Le llaman el factor humano. La mente y la mano humana. La cabeza que no sabe lo que hace. O sí y le da igual. No quito razón, ni mucho menos, a todos aquellos ferroviarios, sindicalistas, ingenieros, gentes que lo quieren tener todo bajo control, y es lógico ya que forma parte de su trabajo, de su exigencia, del intento de tener el mejor país y sociedad posibles. Ellos defienden, acusan, que, en el accidente ferroviario de Santiago de Compostela faltó seguridad o falló la seguridad. O no hubo suficiente seguridad. Yo, lo siento mucho, pienso que no hay seguridad que resista

la insensatez de que alguien crea que, en un lugar donde se debe ir a 80 kilómetros por hora, se puede circular 190 kilómetros por hora.

Podemos poner, en tierra, mar y aire la seguridad que queramos. Y más. Pero está demostrado, por desgracia, por dolor, por el día a día, que aquí y en cualquier lugar del mundo, si alguien quiere romper las normas, las reglas, las leyes, la seguridad, las rompe. Podemos, insisto, acusar a la crisis y a la falta de recursos en cuestión de seguridad, de alarmas, de frenos, de chivatos técnicos y modernos, del accidente de Santiago pero, al final, no nos quedará más remedio que llegar a la conclusión que alguien, un ser humano, decidió ir a 190 donde solo se podía ir a 80 km/h.

Es, con perdón, como esa idea que, afortunadamente, parece ahora arrinconada, de Joan Josep Isern, director del Servei Català de Tránsit, de subvencionar un curso de perfeccionamiento para aquellos conductores (pilotos, diría yo) que se compren motos de gran cilindrada. El problema, lo siento, es que existan esas motos. Motos que van a 300 km/h por carreteras donde solo se puede ir a 80 o 120 km/h. Motos que cuestan 15.000 euros, subvencionadas con cursos de perfeccionamiento. Motos, al fin, en manos de humanos que, solo con un cuarto de gas, se ponen a 120 km/h. ¿Qué seguridad podemos diseñar para esas mentes? Cero, ninguna.

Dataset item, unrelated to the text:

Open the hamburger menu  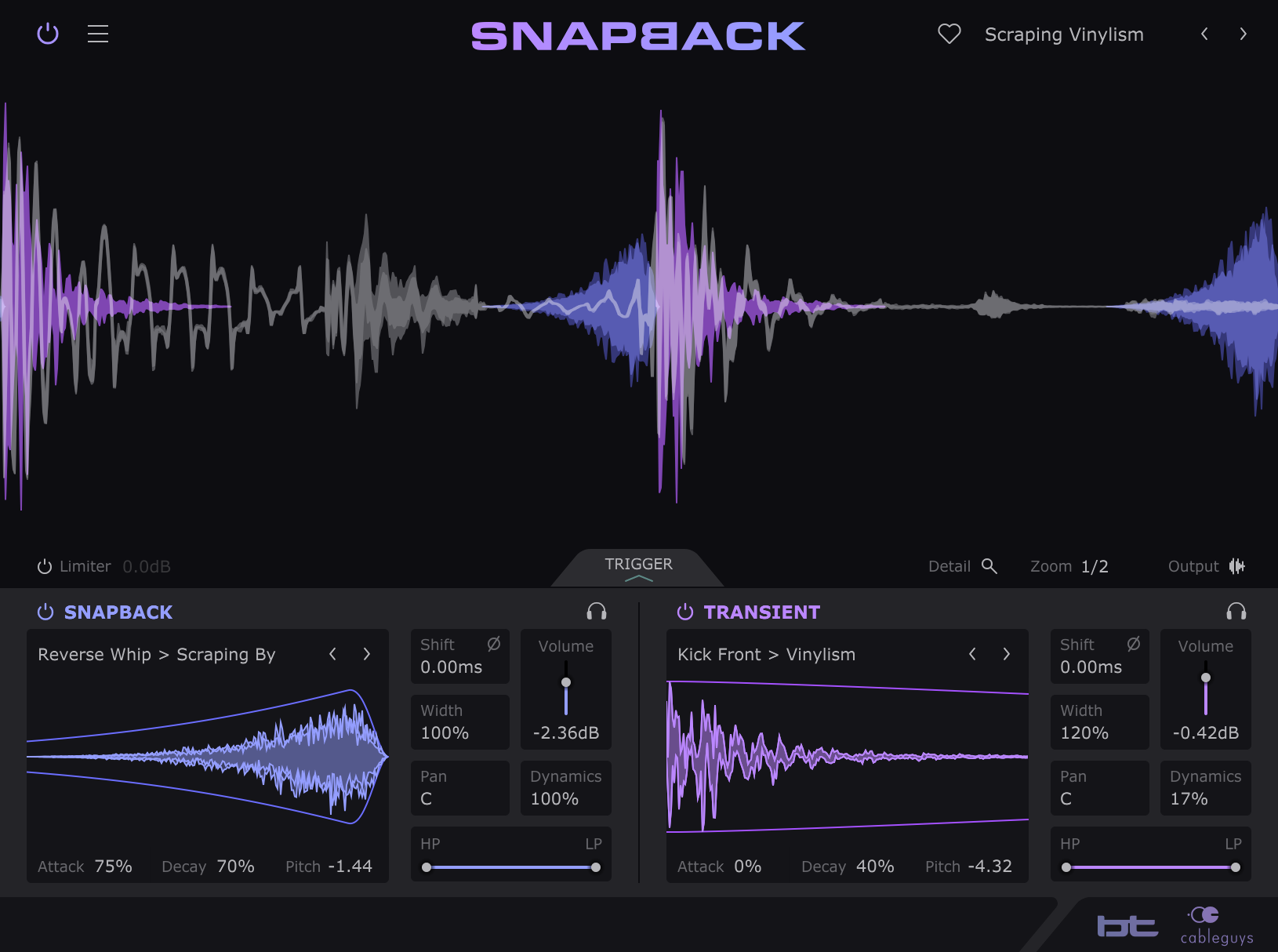click(97, 34)
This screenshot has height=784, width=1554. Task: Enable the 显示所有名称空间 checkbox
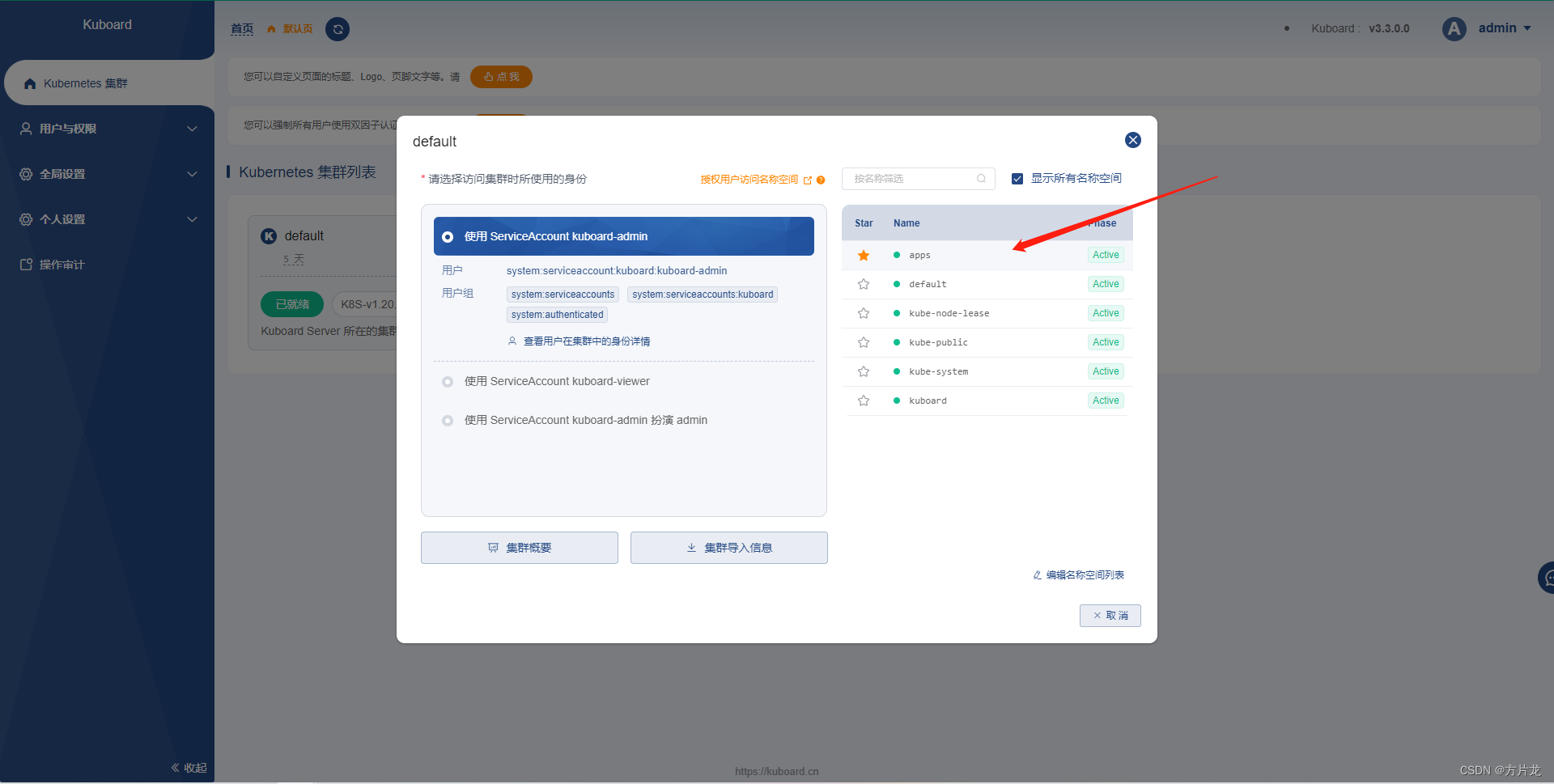[x=1017, y=178]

Es como ese piloto de aviones, el señor Lee Gang-guk, de Asia Airlines, que no hace mucho jugueteaba con un Boeing 777, que intentó aterrizar, por desgracia, en el aeropuerto de San Francisco. Y lo estrelló. ¡Por supuesto que lo estrelló, llevaba solo 47 horas de vuelo en ese monstruo! Es evidente que no hay mayor seguridad que no poner en manos de un inexperto piloto, pese a sus 10.000 horas en aviones menores, un aparato de semejantes dimensiones.

Al final, lo hagamos como lo hagamos, siempre acabamos en manos de alguien. De alguien que, consciente o inconscientemente, comete barbaridades. Insisto, podemos resguardarnos de ellos, de los insensatos, de los atrevidos, de los suicidas, pero jamás, jamás, estaremos a salvo. Ese tren, debió frenar cuatro kilómetros antes. Por supuesto que podíamos haber instalado un sistema que lo frenase solo. Pero el problema es que, no uno, no, sino dos conductores, pues el segundo debía de estar pegadito al titular, decidieron que ese convoy podía trazar esa curva a 190 km/h y no a 80 como estaba marcado. Es más, tal vez, ya la habían trazado en más de una ocasión casi a 200.